Stored items:
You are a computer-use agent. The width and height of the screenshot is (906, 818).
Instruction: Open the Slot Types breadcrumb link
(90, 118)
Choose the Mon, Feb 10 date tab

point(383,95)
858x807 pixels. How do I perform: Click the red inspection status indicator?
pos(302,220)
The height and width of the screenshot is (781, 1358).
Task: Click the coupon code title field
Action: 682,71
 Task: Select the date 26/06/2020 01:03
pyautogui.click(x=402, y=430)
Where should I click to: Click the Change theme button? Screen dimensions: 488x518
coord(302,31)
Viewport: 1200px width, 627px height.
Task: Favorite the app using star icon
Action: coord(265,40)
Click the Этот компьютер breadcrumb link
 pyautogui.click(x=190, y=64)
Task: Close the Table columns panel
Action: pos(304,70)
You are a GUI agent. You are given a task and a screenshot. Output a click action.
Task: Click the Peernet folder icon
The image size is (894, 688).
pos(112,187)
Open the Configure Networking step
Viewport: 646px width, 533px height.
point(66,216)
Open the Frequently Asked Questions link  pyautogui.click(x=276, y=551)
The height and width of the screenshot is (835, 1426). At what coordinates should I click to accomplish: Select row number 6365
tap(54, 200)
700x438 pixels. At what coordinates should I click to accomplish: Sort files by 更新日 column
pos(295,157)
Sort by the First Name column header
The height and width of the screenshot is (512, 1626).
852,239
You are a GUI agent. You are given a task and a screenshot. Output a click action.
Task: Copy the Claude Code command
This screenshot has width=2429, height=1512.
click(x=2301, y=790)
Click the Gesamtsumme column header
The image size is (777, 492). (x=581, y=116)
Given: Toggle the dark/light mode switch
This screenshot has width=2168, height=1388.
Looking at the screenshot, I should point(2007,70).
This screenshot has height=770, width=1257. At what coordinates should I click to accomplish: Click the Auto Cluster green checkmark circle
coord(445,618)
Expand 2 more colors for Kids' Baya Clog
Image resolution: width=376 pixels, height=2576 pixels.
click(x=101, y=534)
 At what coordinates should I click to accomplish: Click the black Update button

- **YOUR TASK**
Could you render every line of the material above as a JSON list of strings, with one string per line and blank lines left out?

- **EXERCISE RESULT**
[
  "You are a computer-use agent. The width and height of the screenshot is (906, 818).",
  "Instruction: Open the Slot Types breadcrumb link",
  "(90, 118)",
  "Choose the Mon, Feb 10 date tab",
  "point(383,95)",
  "858x807 pixels. How do I perform: Click the red inspection status indicator?",
  "pos(302,220)",
  "The height and width of the screenshot is (781, 1358).",
  "Task: Click the coupon code title field",
  "Action: 682,71",
  " Task: Select the date 26/06/2020 01:03",
  "pyautogui.click(x=402, y=430)",
  "Where should I click to: Click the Change theme button? Screen dimensions: 488x518",
  "coord(302,31)",
  "Viewport: 1200px width, 627px height.",
  "Task: Favorite the app using star icon",
  "Action: coord(265,40)",
  "Click the Этот компьютер breadcrumb link",
  " pyautogui.click(x=190, y=64)",
  "Task: Close the Table columns panel",
  "Action: pos(304,70)",
  "You are a GUI agent. You are given a task and a screenshot. Output a click action.",
  "Task: Click the Peernet folder icon",
  "The image size is (894, 688).",
  "pos(112,187)",
  "Open the Configure Networking step",
  "Viewport: 646px width, 533px height.",
  "point(66,216)",
  "Open the Frequently Asked Questions link  pyautogui.click(x=276, y=551)",
  "The height and width of the screenshot is (835, 1426). At what coordinates should I click to accomplish: Select row number 6365",
  "tap(54, 200)",
  "700x438 pixels. At what coordinates should I click to accomplish: Sort files by 更新日 column",
  "pos(295,157)",
  "Sort by the First Name column header",
  "The height and width of the screenshot is (512, 1626).",
  "852,239",
  "You are a GUI agent. You are given a task and a screenshot. Output a click action.",
  "Task: Copy the Claude Code command",
  "This screenshot has width=2429, height=1512.",
  "click(x=2301, y=790)",
  "Click the Gesamtsumme column header",
  "The image size is (777, 492). (x=581, y=116)",
  "Given: Toggle the dark/light mode switch",
  "This screenshot has width=2168, height=1388.",
  "Looking at the screenshot, I should point(2007,70).",
  "This screenshot has height=770, width=1257. At what coordinates should I click to accomplish: Click the Auto Cluster green checkmark circle",
  "coord(445,618)",
  "Expand 2 more colors for Kids' Baya Clog",
  "Image resolution: width=376 pixels, height=2576 pixels.",
  "click(x=101, y=534)",
  " At what coordinates should I click to accomplish: Click the black Update button"
]